The pursuit and capture of Cody Dobyns by Monett Police on April 5 included several noteworthy points.

Dobyns is accused of driving a stolen car into Monett and eluding officers in a high speed chase. Two Monett police cars were rammed by Dobyns as he tried to escape. Taxpayers end up bearing the cost on damage to city property. Damaging a police car hurts the public in general.

City Administrator Dennis Pyle said the damage on each of the cars is about $1,000. The city will pay the costs out of available funds rather than file an insurance claim that would affect future rates, on a policy that has a $1,000 deductible.

The most significant part of the story came when Dobyns went roaring into town at speeds around 100 miles per hour. The officer in charge of the pursuit ordered his colleagues to back off from those speeds. They continued following but not in an aggressive manner that would further alarm their subject and possibly encourage even higher speeds.

This was a tremendously sane and respectful strategy.

We have seen a high speed chase into Monett result in the death of the pursued driver. Cities are full of streets that become surprising at high speeds. Other motorists and pedestrians finding themselves in the middle of such a chase do not know what to do. Any action of theirs could be the wrong one.

A driver locked in escape mode is probably not thinking very clearly anyway and is already weighing the odds of success in each maneuver. The longer the chase goes, the more times a choice seems to work, the more risks a desperate person may take.

Monett officers made the right choice in backing away from a chase at very high speeds, a dangerous situation for them and everyone else. The odds were in favor of them making more good decisions that would lead to a favorable outcome for them.

The other great decision officers made was to launch a parallel pursuit down a county road as Mr. Dobyns headed west from Monett. An interception followed on Farm Road 1050 as Mr. Dobyns attempted to flee to the south.
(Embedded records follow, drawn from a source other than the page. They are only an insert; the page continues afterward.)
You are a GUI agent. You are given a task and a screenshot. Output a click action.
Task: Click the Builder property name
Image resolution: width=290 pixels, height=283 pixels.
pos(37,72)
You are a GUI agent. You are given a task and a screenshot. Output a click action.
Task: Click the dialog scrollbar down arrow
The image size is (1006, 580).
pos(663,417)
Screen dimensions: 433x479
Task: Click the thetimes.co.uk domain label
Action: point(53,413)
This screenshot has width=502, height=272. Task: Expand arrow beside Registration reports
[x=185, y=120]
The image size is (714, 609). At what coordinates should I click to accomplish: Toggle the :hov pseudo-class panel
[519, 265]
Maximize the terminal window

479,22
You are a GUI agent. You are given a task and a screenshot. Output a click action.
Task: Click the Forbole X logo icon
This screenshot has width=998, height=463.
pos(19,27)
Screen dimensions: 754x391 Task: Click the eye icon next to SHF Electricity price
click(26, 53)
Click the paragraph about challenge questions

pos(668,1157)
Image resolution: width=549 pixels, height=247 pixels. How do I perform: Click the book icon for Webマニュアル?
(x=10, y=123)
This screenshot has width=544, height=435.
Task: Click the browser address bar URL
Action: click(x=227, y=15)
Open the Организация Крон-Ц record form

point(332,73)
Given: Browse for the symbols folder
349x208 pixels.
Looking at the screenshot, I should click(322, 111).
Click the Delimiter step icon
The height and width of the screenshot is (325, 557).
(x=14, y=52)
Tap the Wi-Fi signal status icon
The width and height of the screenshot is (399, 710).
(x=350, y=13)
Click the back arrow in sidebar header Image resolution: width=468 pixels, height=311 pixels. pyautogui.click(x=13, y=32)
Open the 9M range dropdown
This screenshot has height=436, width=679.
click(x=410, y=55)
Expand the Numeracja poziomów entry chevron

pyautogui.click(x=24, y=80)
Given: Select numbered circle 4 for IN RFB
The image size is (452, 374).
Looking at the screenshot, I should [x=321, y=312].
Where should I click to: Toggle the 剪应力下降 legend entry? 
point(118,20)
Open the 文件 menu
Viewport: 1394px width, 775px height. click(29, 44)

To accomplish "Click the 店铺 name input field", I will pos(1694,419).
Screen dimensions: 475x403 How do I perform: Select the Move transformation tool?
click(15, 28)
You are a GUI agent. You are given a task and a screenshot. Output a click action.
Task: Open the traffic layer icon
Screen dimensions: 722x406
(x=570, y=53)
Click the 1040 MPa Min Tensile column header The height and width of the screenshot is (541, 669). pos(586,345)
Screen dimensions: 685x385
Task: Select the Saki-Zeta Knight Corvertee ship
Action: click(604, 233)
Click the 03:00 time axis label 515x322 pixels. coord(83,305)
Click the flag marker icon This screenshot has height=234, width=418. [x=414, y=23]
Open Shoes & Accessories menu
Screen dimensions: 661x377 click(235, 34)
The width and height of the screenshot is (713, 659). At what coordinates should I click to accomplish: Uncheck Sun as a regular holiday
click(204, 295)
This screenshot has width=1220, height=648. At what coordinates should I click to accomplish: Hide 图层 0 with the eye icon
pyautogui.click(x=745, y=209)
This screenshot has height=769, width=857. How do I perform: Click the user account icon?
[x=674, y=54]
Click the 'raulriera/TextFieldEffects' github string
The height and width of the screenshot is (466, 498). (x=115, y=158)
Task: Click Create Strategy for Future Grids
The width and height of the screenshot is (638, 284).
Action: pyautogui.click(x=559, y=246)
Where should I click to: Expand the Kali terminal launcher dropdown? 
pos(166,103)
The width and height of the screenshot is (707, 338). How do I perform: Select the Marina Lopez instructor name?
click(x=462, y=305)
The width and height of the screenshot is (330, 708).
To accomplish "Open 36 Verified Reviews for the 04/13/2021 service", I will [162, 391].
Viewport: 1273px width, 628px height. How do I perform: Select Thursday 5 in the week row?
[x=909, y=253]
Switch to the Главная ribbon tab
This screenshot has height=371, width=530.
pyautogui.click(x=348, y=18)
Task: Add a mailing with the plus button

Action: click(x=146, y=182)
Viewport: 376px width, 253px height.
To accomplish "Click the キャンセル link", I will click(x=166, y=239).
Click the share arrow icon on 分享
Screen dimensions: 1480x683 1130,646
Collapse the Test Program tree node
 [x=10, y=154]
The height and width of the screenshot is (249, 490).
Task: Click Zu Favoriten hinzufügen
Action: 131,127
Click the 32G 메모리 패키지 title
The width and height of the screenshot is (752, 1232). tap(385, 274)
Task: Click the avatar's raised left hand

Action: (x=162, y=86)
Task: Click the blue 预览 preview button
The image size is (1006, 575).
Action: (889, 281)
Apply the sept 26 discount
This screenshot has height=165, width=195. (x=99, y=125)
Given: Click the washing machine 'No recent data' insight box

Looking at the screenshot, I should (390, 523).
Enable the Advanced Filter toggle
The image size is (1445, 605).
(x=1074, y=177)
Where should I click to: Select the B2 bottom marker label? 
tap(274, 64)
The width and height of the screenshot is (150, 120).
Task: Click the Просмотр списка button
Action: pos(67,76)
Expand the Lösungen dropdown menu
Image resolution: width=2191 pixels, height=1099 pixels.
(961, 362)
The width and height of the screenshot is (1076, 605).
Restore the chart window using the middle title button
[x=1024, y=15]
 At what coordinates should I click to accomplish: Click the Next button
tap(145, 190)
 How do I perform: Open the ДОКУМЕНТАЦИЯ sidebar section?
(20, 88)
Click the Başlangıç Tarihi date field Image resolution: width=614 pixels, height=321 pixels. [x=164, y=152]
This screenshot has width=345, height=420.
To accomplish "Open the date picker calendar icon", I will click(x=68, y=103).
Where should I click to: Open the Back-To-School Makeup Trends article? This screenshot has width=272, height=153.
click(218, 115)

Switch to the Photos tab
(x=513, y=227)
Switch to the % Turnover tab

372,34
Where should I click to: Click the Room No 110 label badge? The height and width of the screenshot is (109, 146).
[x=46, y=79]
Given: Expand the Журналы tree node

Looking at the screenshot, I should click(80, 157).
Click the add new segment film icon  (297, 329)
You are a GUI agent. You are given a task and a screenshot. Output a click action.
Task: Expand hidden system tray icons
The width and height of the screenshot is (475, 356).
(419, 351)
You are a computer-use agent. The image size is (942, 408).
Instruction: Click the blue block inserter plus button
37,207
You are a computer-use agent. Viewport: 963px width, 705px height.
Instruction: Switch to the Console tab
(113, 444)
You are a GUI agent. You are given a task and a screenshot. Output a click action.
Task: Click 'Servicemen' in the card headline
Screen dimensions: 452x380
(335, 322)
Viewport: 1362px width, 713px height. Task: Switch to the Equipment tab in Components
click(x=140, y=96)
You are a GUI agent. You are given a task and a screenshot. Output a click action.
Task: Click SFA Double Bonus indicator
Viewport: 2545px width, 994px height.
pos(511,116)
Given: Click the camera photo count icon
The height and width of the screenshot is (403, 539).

This was a textbook maneuver by the officer to block most of the road and give the ongoing driver a moment to think about his next act.

Dobyns tried to drive around but lost control and crashed.

What he may not have known is that Farm Road 1050 a bit farther south has a hairpin turn in it. Had Dobyns approached that turn at a high rate of speed, he could easily have been killed. The officer's move may have saved his life.

Trained police officers are human and can make mistakes in high stress situations. Restraint is often the second choice, after trying more effort or force. Monett officers deserve commendation for taking a more cautious approach in pursuing Mr. Dobyns, and it all came out right in the end.